Texto fornecido:

>>>

Um dia, há uns poucos anos, entrámos num café acabado de inaugurar. Estava decorado com gosto, o pessoal era simpático e prestável, e o ambiente era bastante agradável. Numa das paredes tinha um placar com a seguinte informação: 

"Não temos Wi-Fi, querem falar, conversem entre vós."

Como certamente já adivinharam, esse café já fechou as portas. Após um certo sucesso inicial, a clientela começou a pedir insistentemente ao proprietário que instalasse uma rede de Wi-Fi, pedido esse que era continuamente recusado.

Claro que a clientela poderia usar a sua própria rede de dados móveis e continuar a frequentar o café, mas para quê fazê-lo, se ali mais baixo, havia um outro café com Wi-Fi gratuito para todos?

 

Talvez um dos maiores sintomas da decadência da civilização europeia, seja o facto de já serem poucos os que fazem conversa de café. 

George Steiner, provavelmente o maior estudioso de sempre da cultura ocidental, escreveu assim: 

“A Europa é feita de cafetarias, de cafés. Estes vão da cafetaria preferida de Pessoa, em Lisboa, aos cafés de Odessa, frequentados pelos gangsters de Isaac Babel. Vão dos cafés de Copenhaga, onde Kierkegaard passava nos seus passeios, aos balcões de Palermo. Não há cafés antigos ou definidores em Moscovo, que é já um subúrbio da Ásia. Poucos em Inglaterra, após um breve período em que estiveram na moda, no século XVIII. Nenhuns na América do Norte. Desenhe-se o mapa das cafetarias e obter­-se-á um dos marcadores essenciais da ideia de Europa”

 

Com efeito, certas conversas de café foram tão importantes que moldaram o destino de um continente inteiro e de milhões de pessoas. Pense-se no Café Central em Viena. Foi fundado em 1860 e ainda hoje existe, tendo sido o pouso de homens como Freud, Trostsky e…Hitler. Se lermos a biografia de qualquer um destes três homens, ficamos a saber que muitas das suas opiniões e convicções começaram precisamente a tomar forma em conversas no Café Central.

<<<

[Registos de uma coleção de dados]
>>>

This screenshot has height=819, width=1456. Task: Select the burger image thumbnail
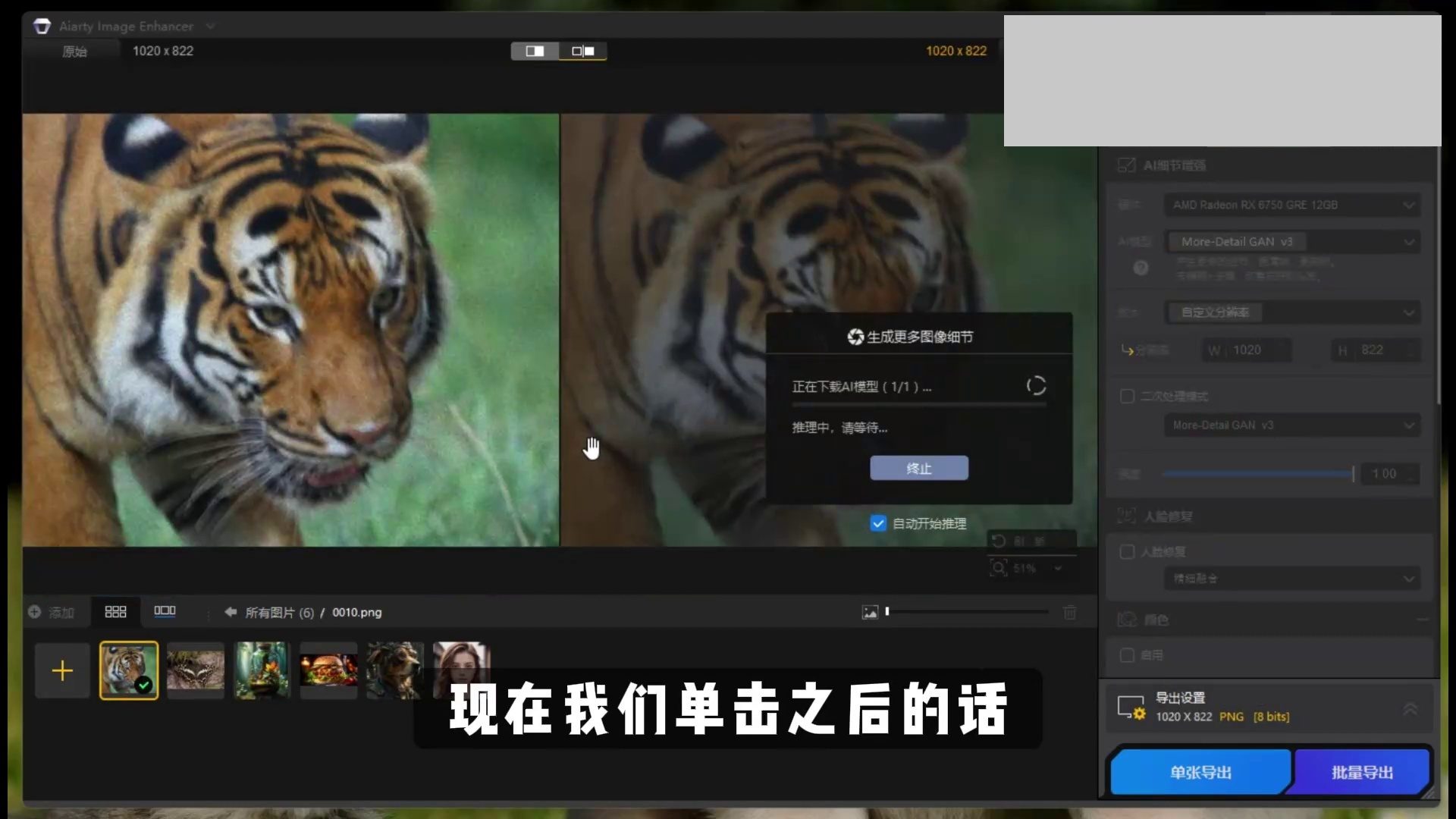(328, 670)
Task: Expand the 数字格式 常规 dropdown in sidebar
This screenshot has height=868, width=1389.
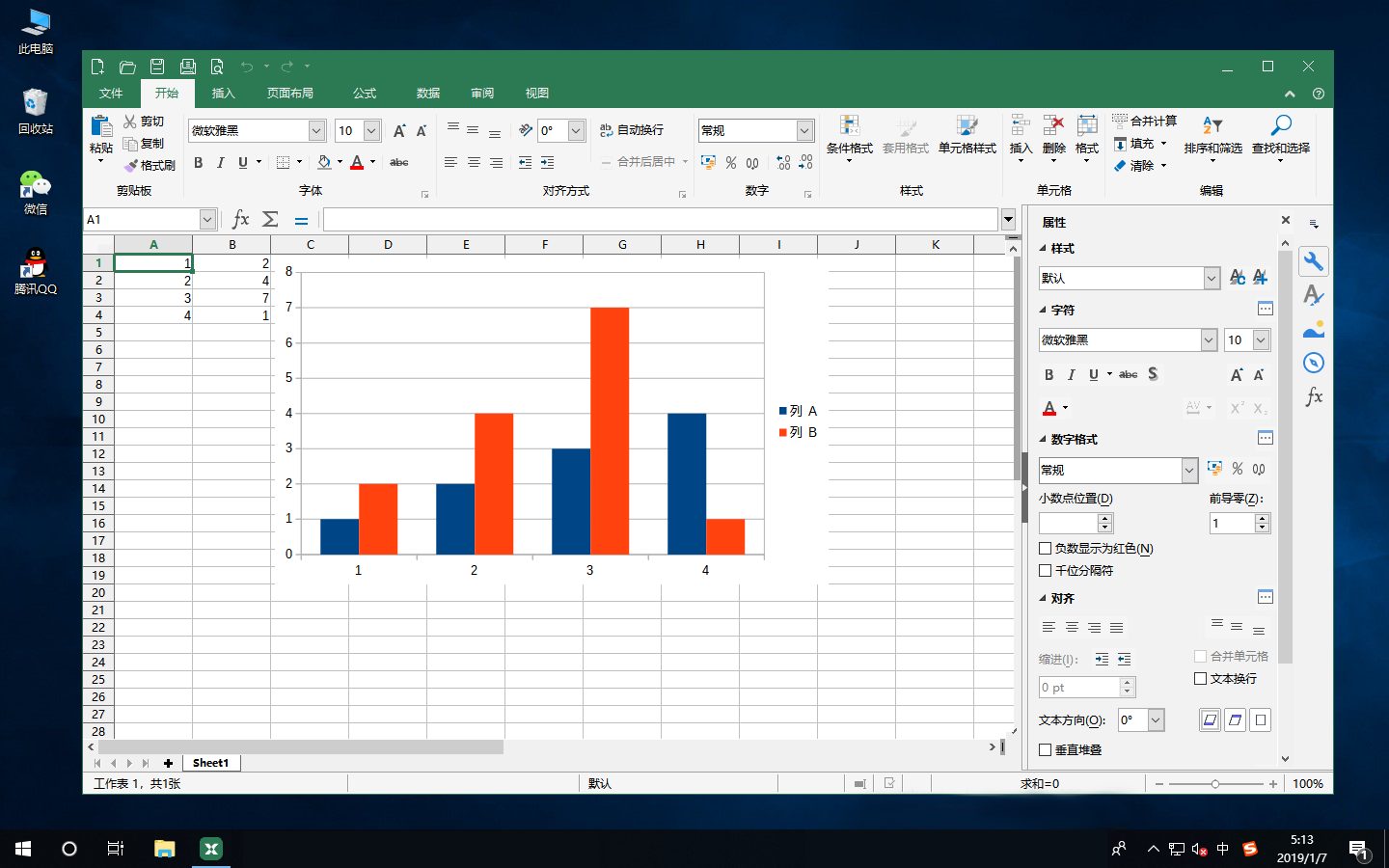Action: click(x=1189, y=470)
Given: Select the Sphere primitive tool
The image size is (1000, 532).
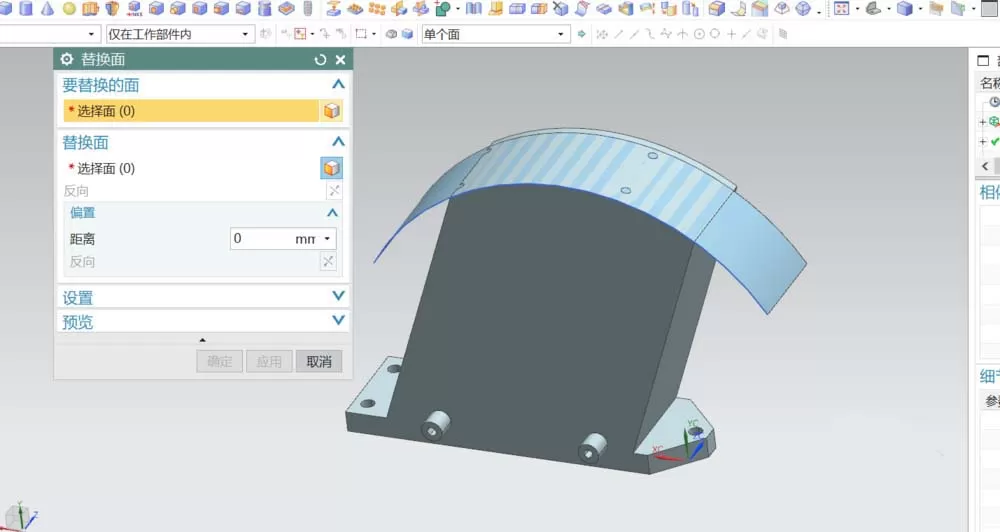Looking at the screenshot, I should (69, 8).
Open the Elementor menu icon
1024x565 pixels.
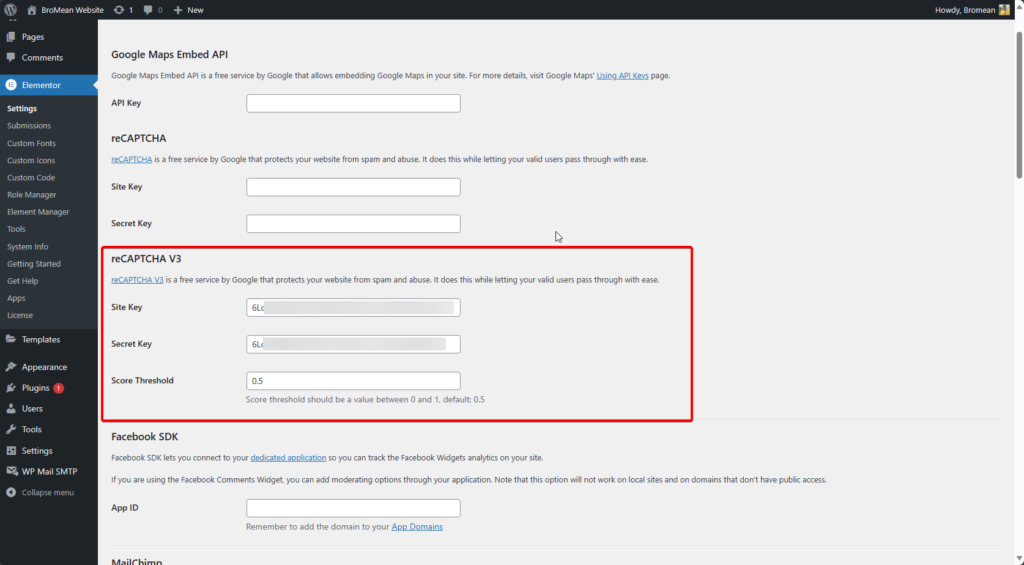click(11, 85)
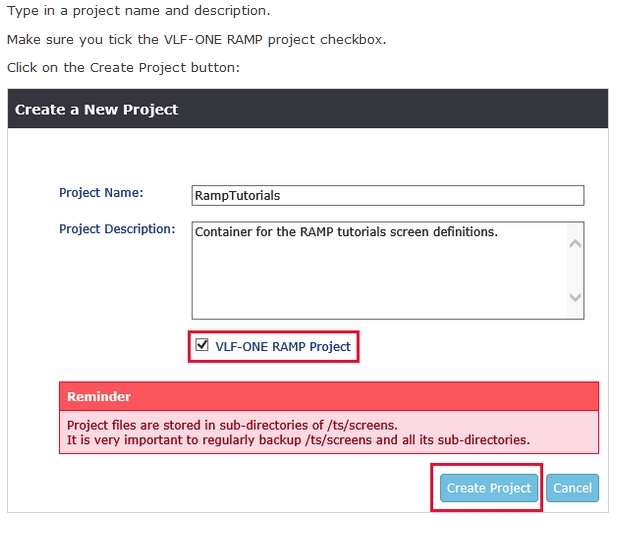Screen dimensions: 623x533
Task: Click the description scrollbar down arrow
Action: pyautogui.click(x=575, y=297)
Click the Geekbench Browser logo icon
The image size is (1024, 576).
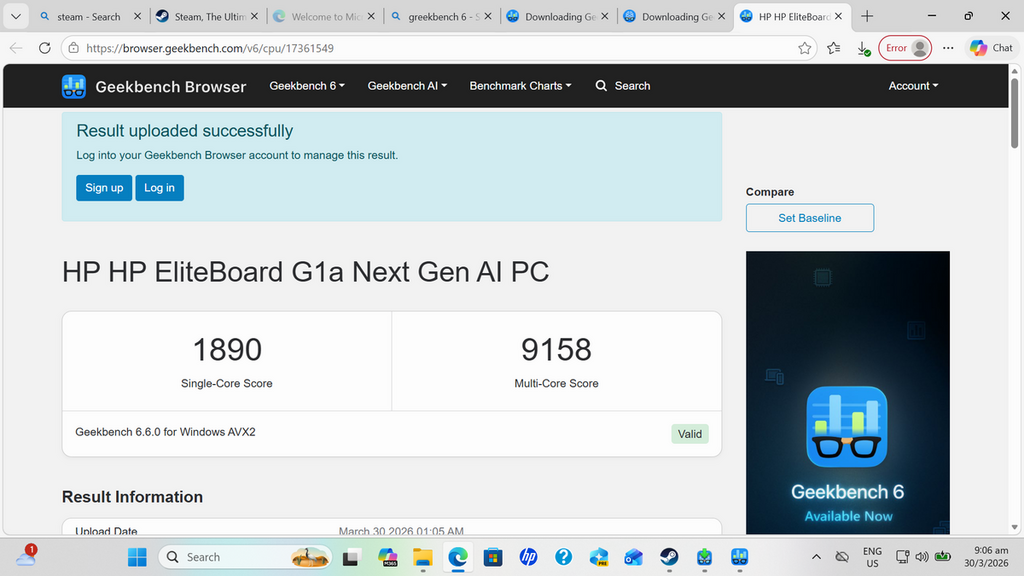point(74,87)
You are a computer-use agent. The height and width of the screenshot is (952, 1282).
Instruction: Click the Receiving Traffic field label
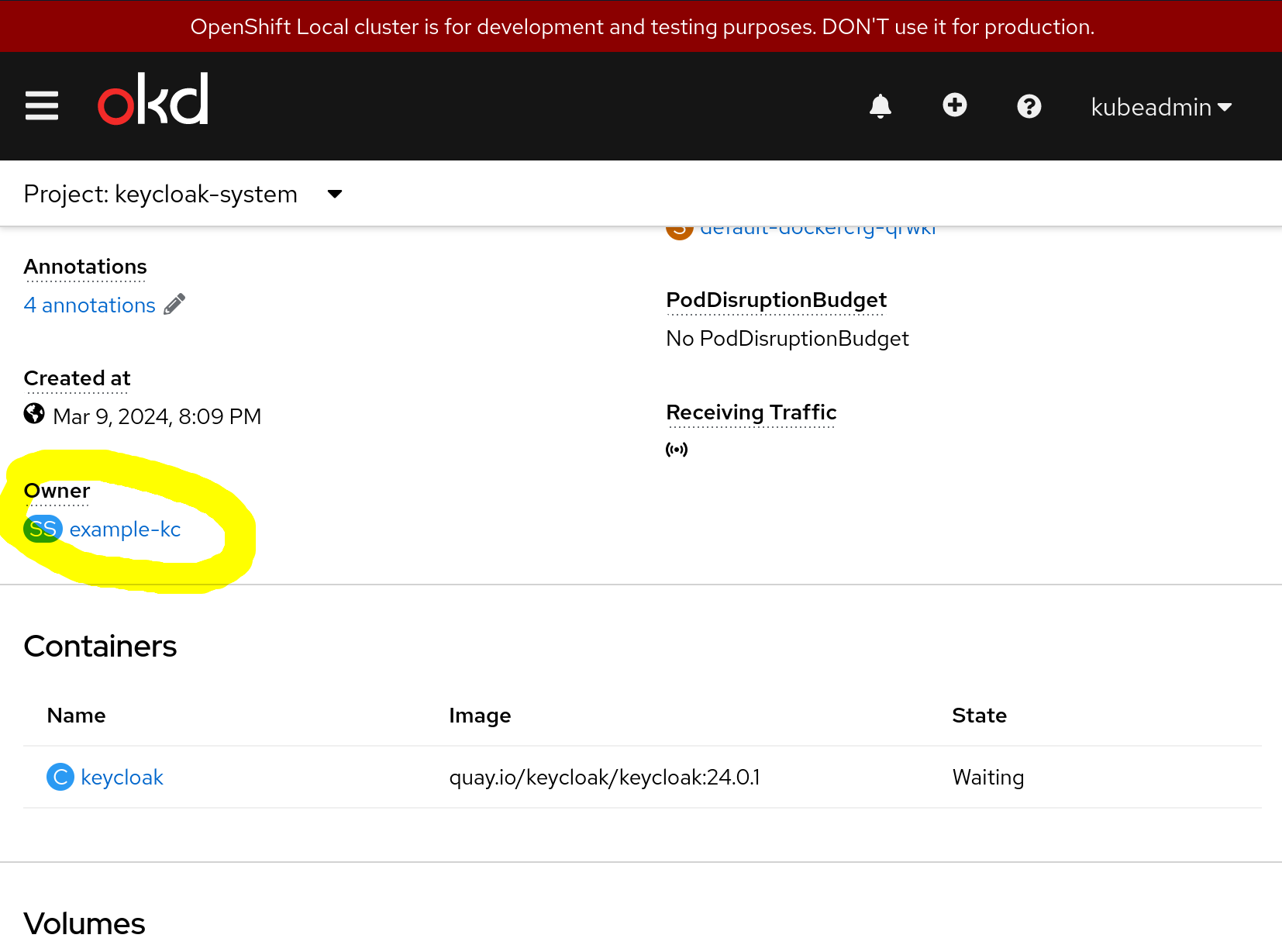coord(750,412)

<<<

O problema: Indique o ano em que foi fundado o Café Central, em Viena, segundo o texto sobre os cafés. Os registos são material à parte, sem ligação ao texto sobre os cafés.

A sua resposta: Em 1860.